Medication reminders and pill dispensers
This is one of the more popular ways to introduce tech into the home, according to Ewell. Reminders can be as basic as a smartphone app, or pillboxes with alarms that hold about a month’s worth of medication, to higher tech smart devices that provide caregiver alerts and 24/7 support, for a monthly fee.
Safety and security
“Doorbell cameras are the number one tech gadget now for older people,” says Ewell. A video doorbell such as those from Ring, ADT, or SimpliSafe may offer older adults and their families additional peace of mind.
These devices can be controlled by a smartphone app, and are smart-speaker compatible, so they can be operated with voice commands. Smart fire, water, and CO2 detectors can not only alert the homeowner to danger, but also contact a family member or first responders in an emergency. Smart door locks allow homeowners or caregivers to program access and monitor activity.
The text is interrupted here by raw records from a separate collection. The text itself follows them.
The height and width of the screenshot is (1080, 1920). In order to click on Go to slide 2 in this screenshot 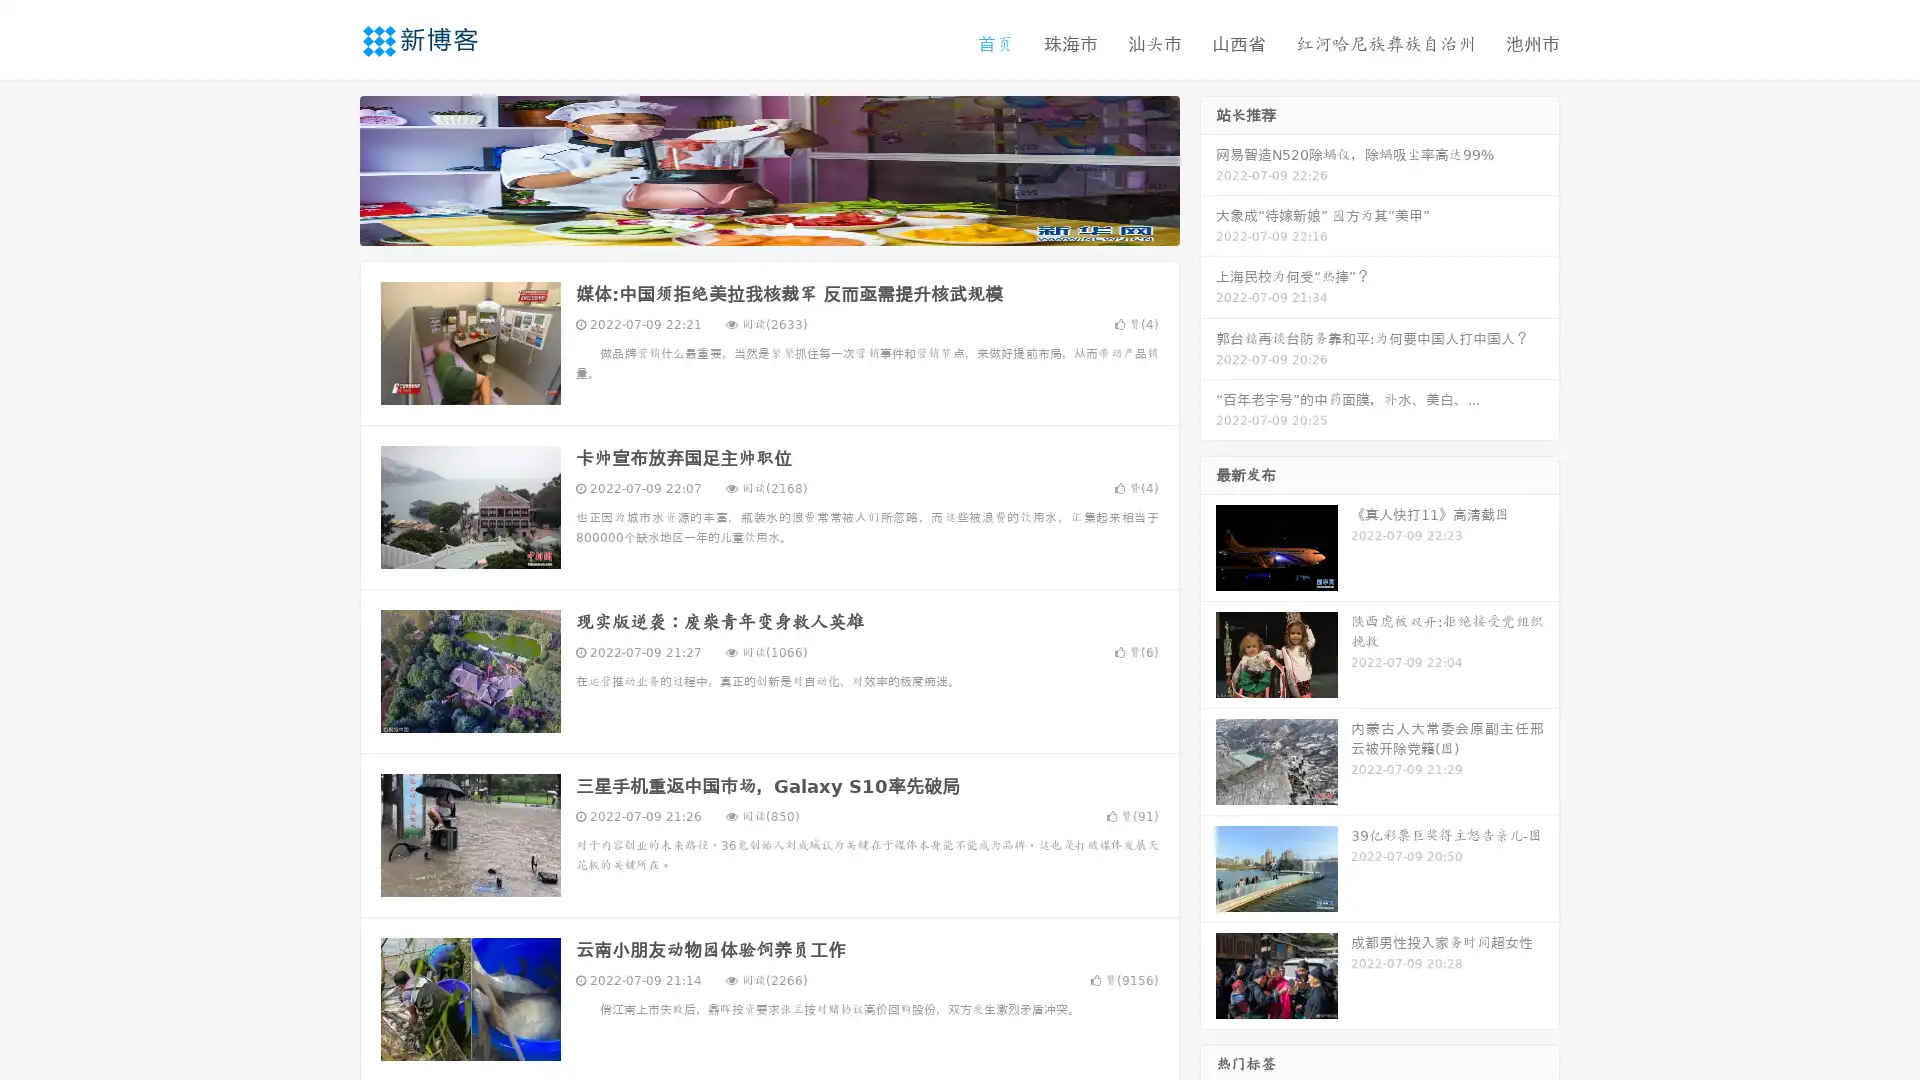, I will do `click(768, 225)`.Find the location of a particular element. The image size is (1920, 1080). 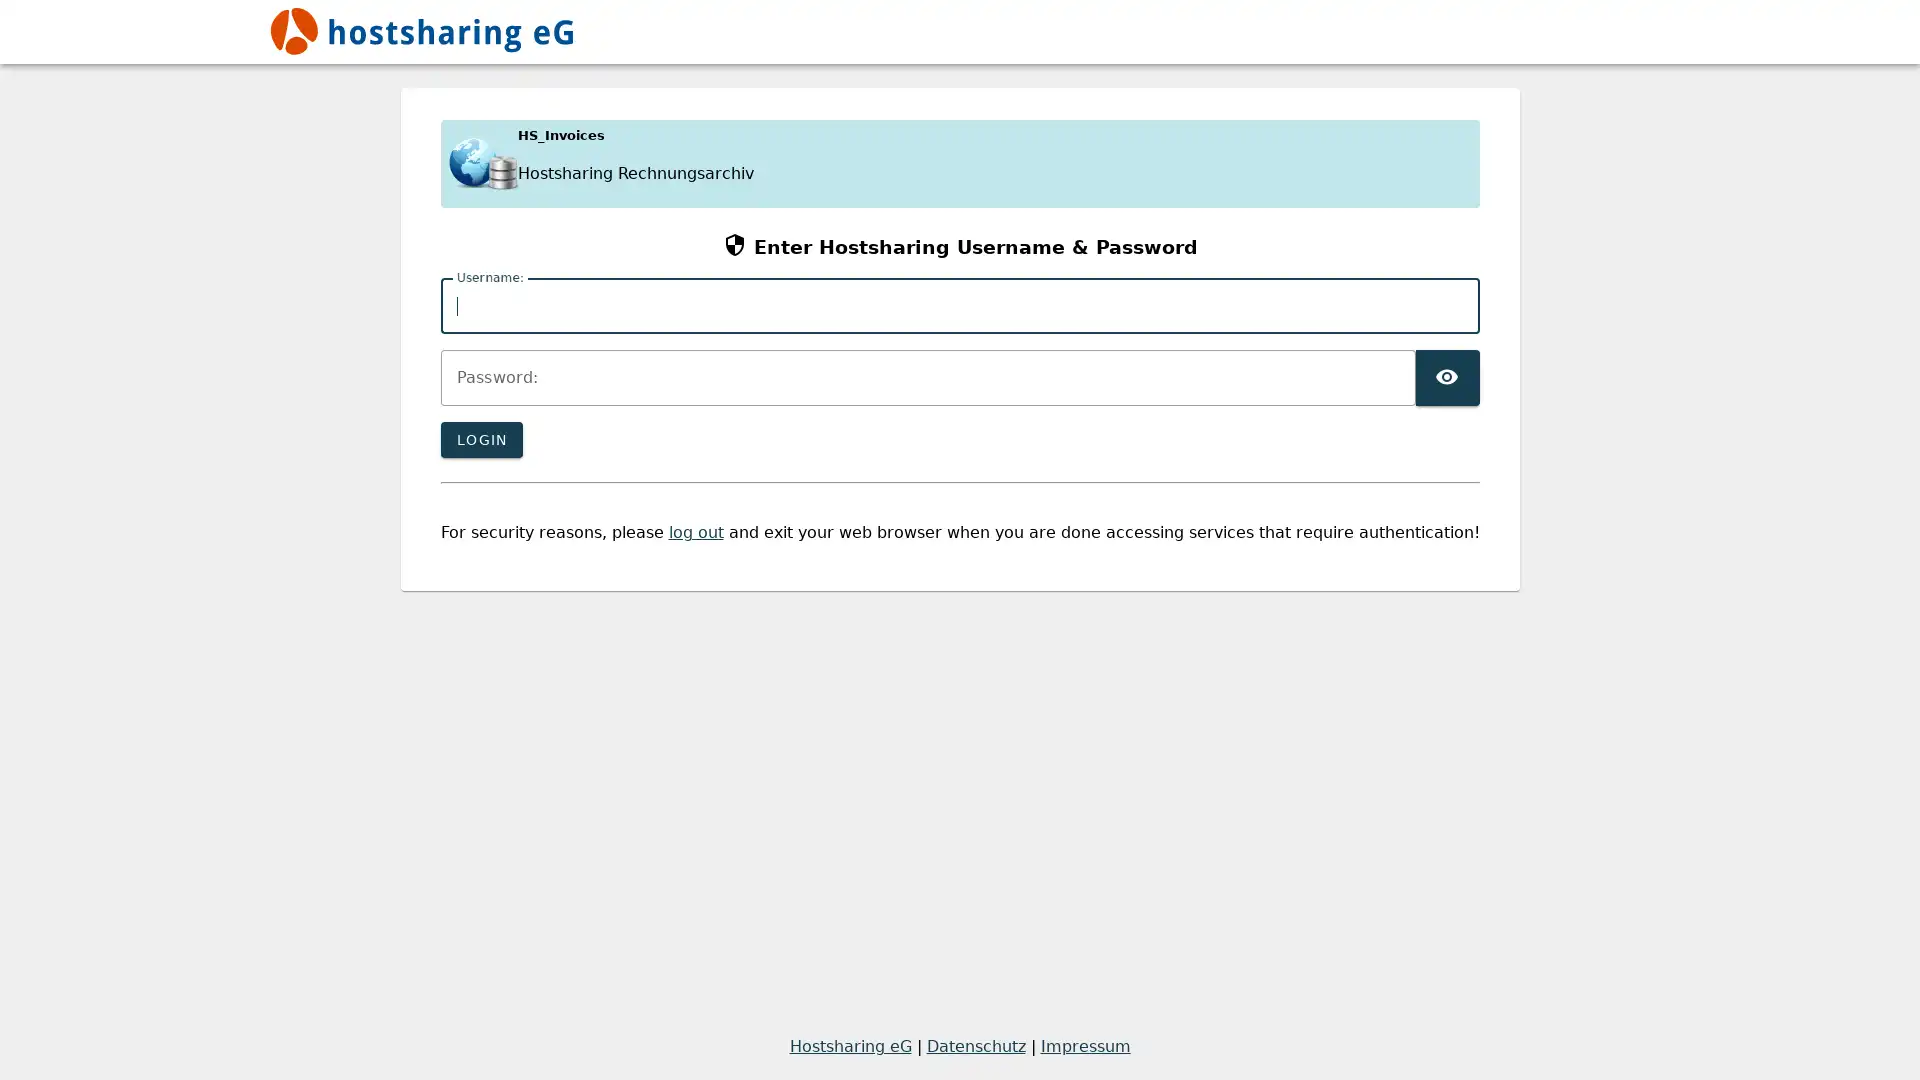

TOGGLE PASSWORD is located at coordinates (1446, 378).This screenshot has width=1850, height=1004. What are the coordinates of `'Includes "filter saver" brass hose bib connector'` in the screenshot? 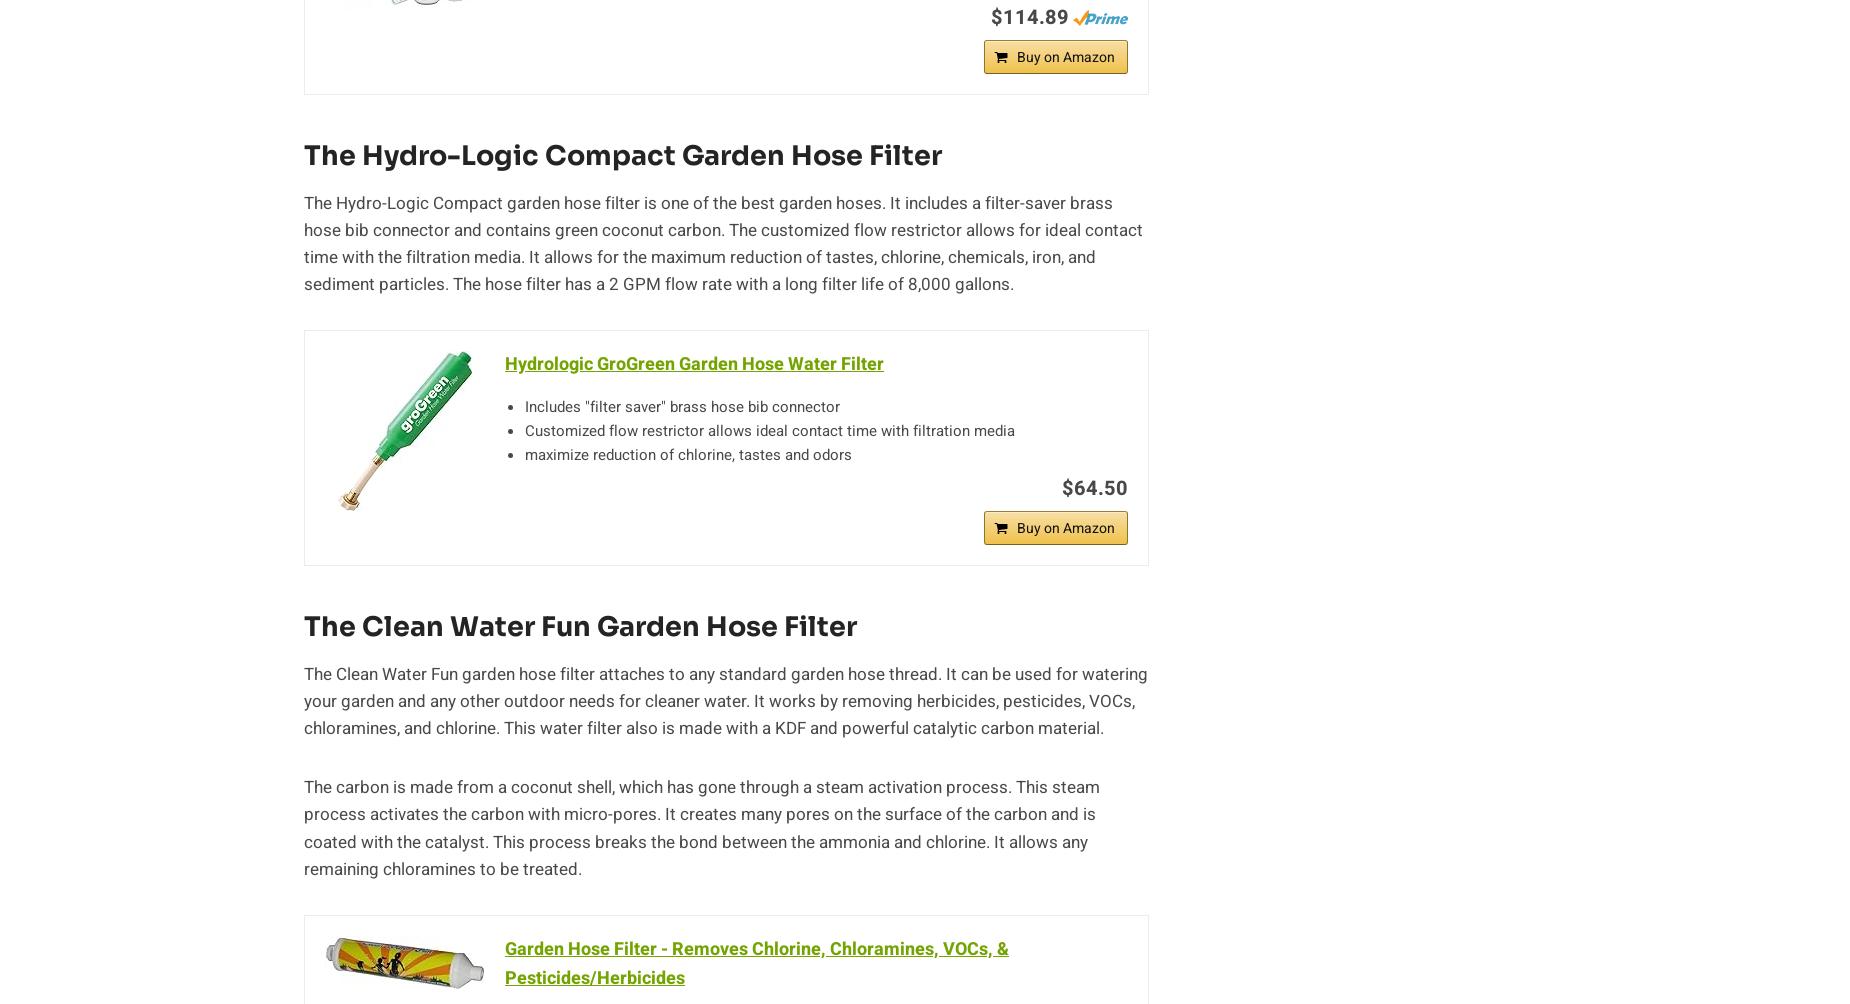 It's located at (682, 406).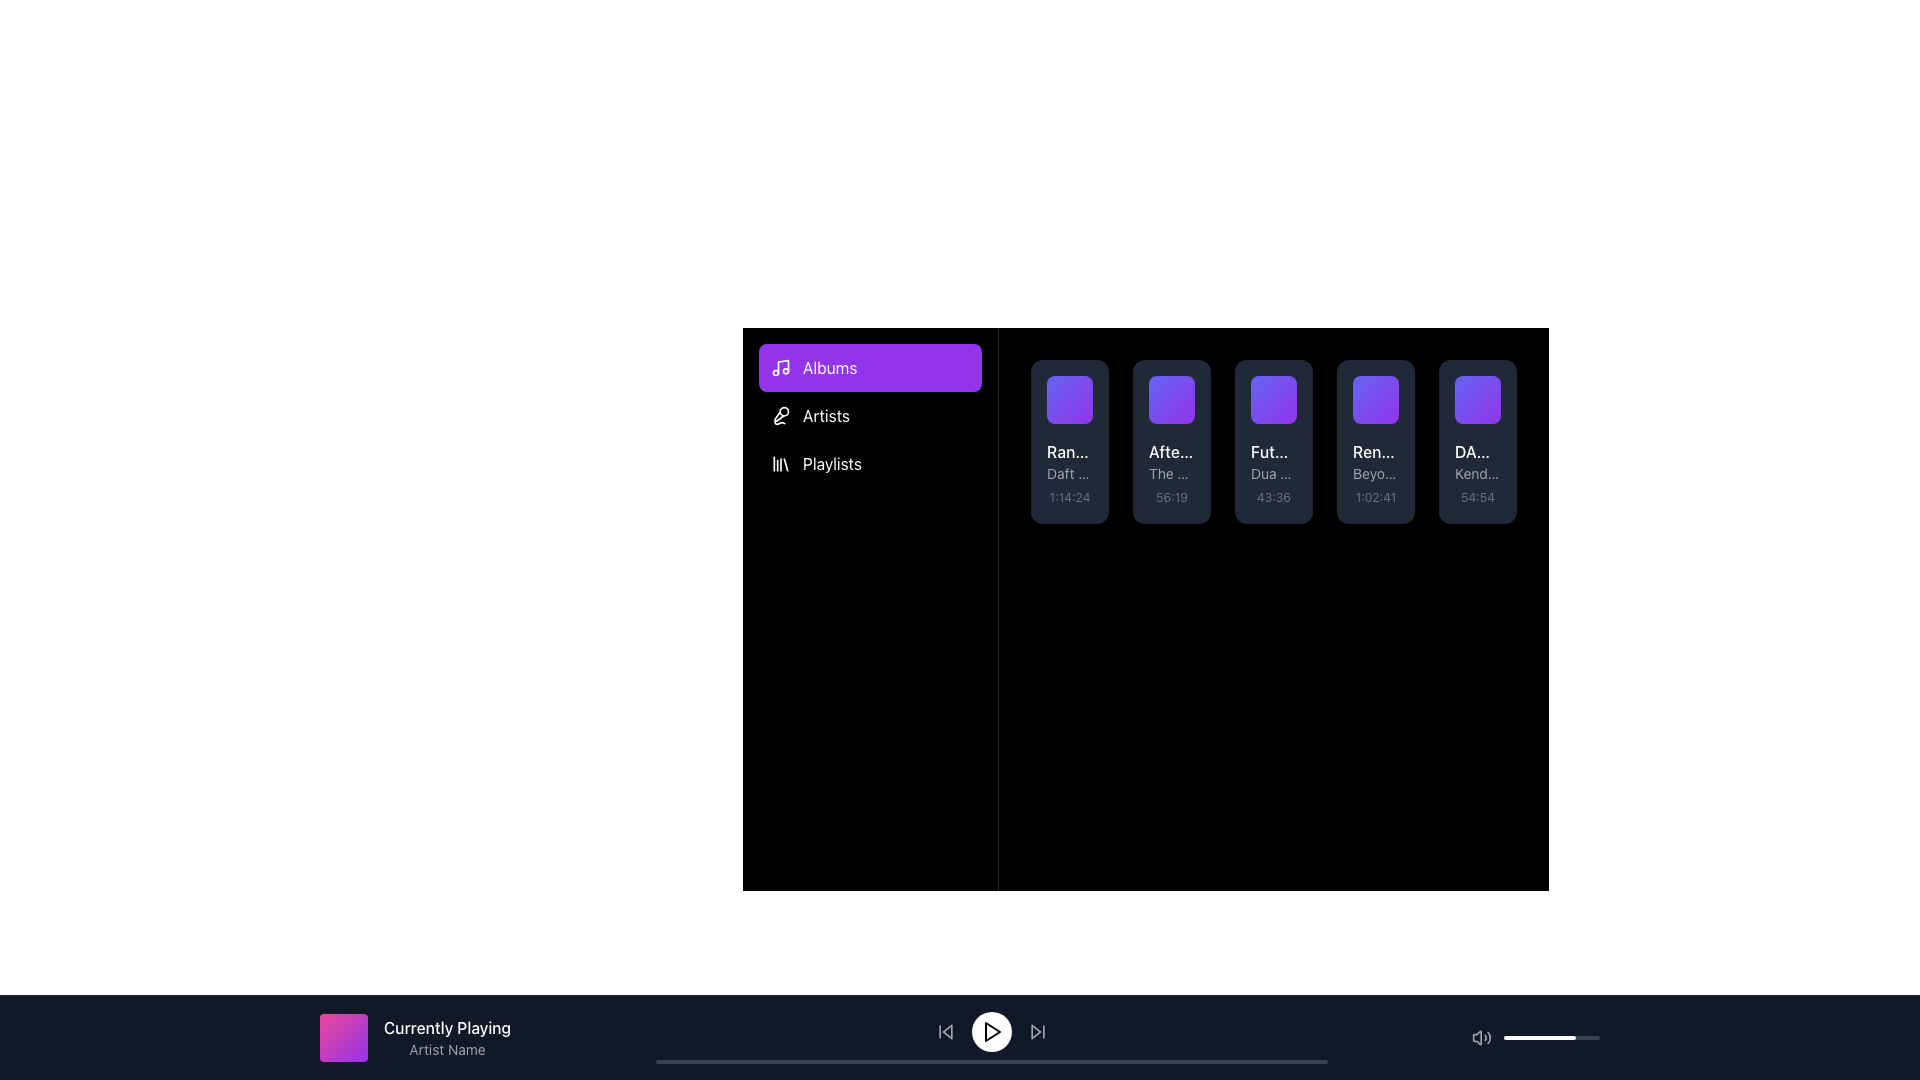 Image resolution: width=1920 pixels, height=1080 pixels. What do you see at coordinates (1069, 474) in the screenshot?
I see `the static text label displaying 'Daft Punk', which is positioned beneath the title 'Random Access Memories' within a dark-themed UI card` at bounding box center [1069, 474].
Automation and smart homes
About one-quarter of US adults have a smart speaker, like Alexa, Google, or Apple Home; about 19% of owners are 50 and older. Smart speakers do more than play music—they can share health information with a family member or physician. A system like Alexa Together lets a caregiver keep tabs on a loved one’s routine and health status through a connected smartphone app, for a monthly fee (about $20 as of this writing).
Further integrating a smart speaker home hub can operate lights, thermostats, and appliances via voice commands, which could be a boon for elders with vision issues. Adding smart plugs for around $25 each, connects traditional lamps and small appliances to the hub. Be sure plugs are compatible with whatever smart speaker you own; interoperability isn’t quite there yet.
Ewell suggested visiting retail locations to try out some of these technologies before buying any device, and determine what may be right for you. You can also check with community groups or local libraries, which may have demonstration ‘smart homes” for hands-on learning.
“Approach these devices with an open mind,’ Ewell says. “Your options and customization are almost endless.”